**What to produce**: Below are the entries. Transcribe exactly the lines from the one with "Click the Finder search magnifier" through the one with "Choose the blue-to-pink", ends included, and leave out all others.
══ Input material
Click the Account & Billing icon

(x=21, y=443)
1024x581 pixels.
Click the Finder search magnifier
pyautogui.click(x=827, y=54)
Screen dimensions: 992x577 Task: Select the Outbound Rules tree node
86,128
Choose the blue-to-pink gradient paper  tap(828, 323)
════
══ Input material
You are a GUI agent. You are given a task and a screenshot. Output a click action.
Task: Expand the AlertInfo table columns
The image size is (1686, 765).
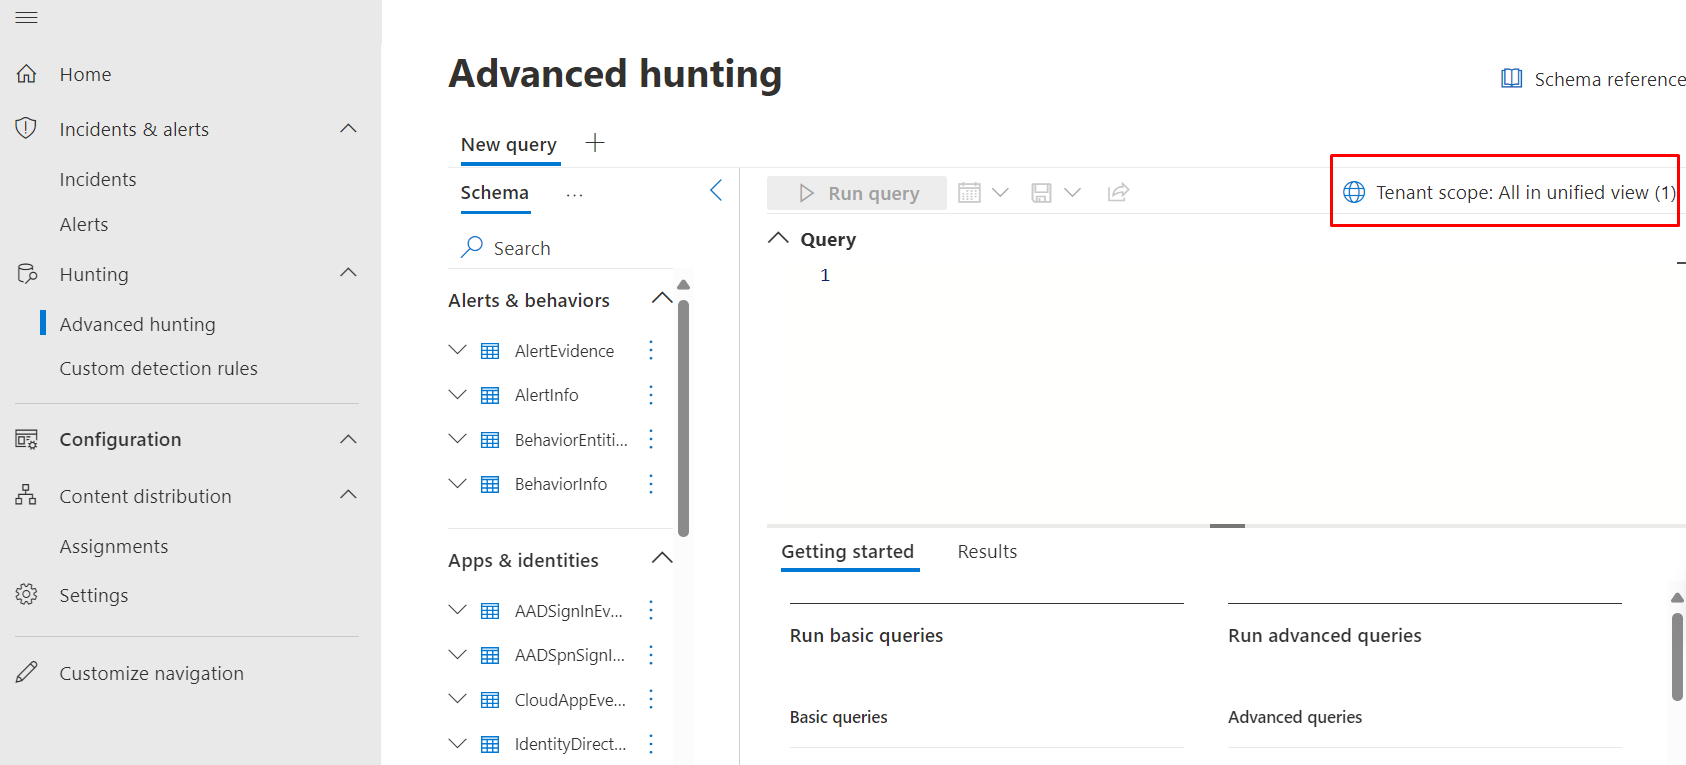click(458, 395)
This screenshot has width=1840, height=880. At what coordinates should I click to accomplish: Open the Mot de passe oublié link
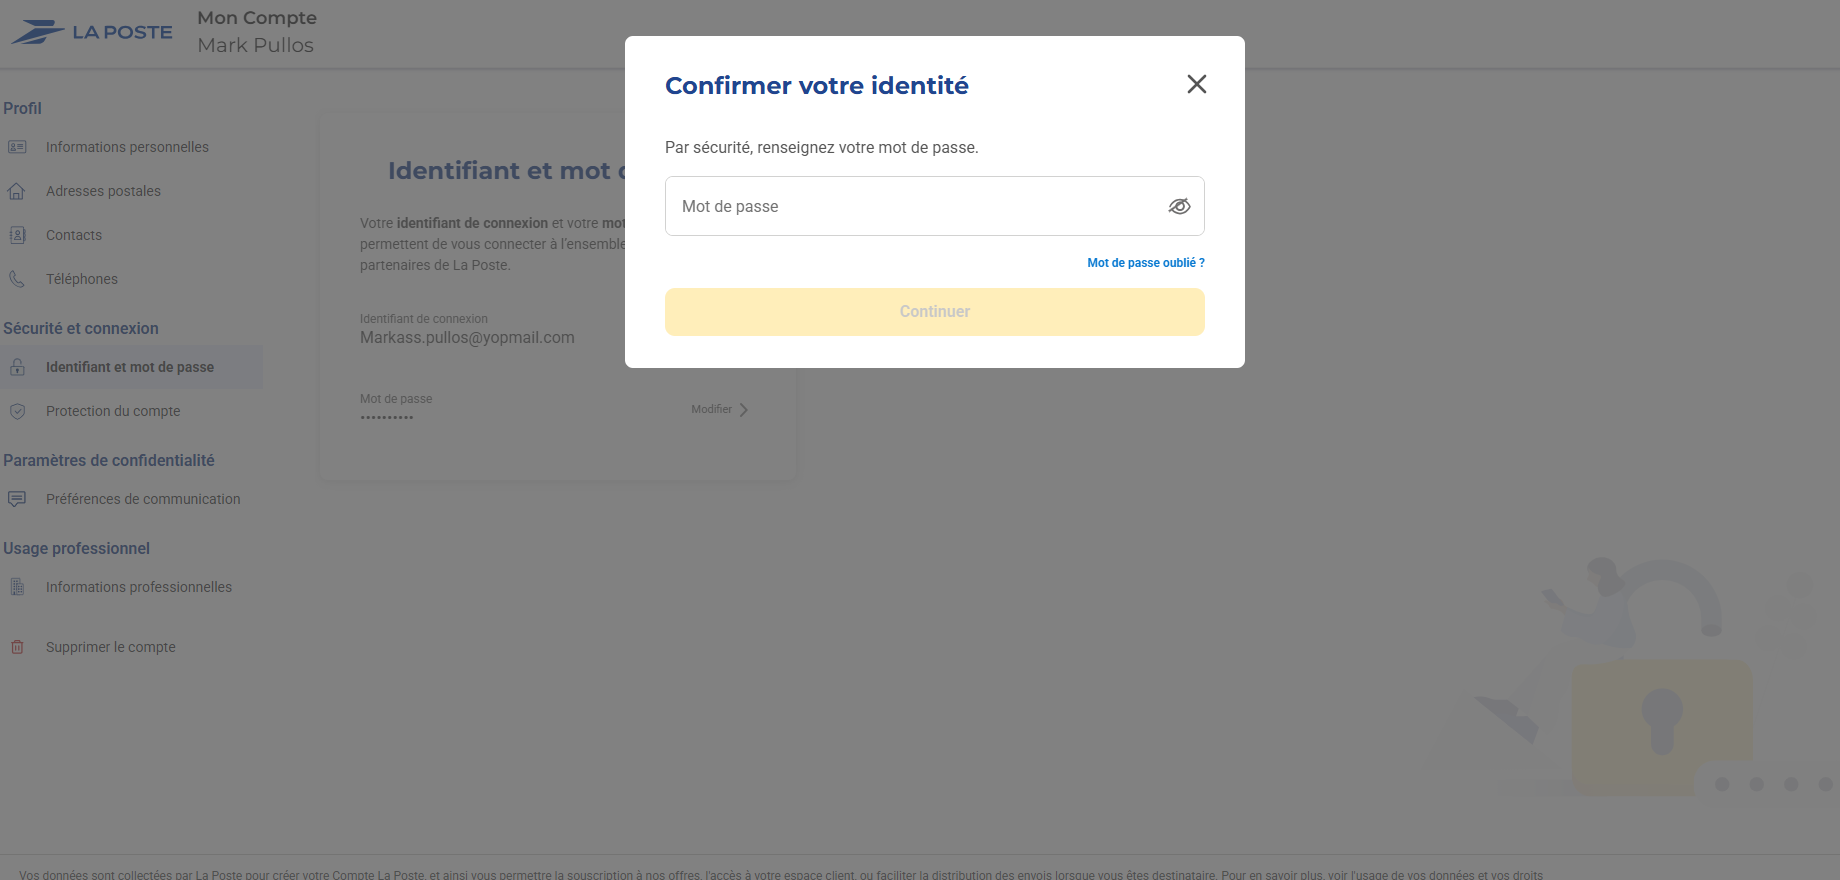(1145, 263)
════
══ Input material
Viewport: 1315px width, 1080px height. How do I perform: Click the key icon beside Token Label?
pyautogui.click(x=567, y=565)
════
**The answer**:
Click the Finder search magnifier
pyautogui.click(x=827, y=54)
Screen dimensions: 992x577 Task: Select the Outbound Rules tree node
86,128
Choose the blue-to-pink gradient paper  tap(828, 323)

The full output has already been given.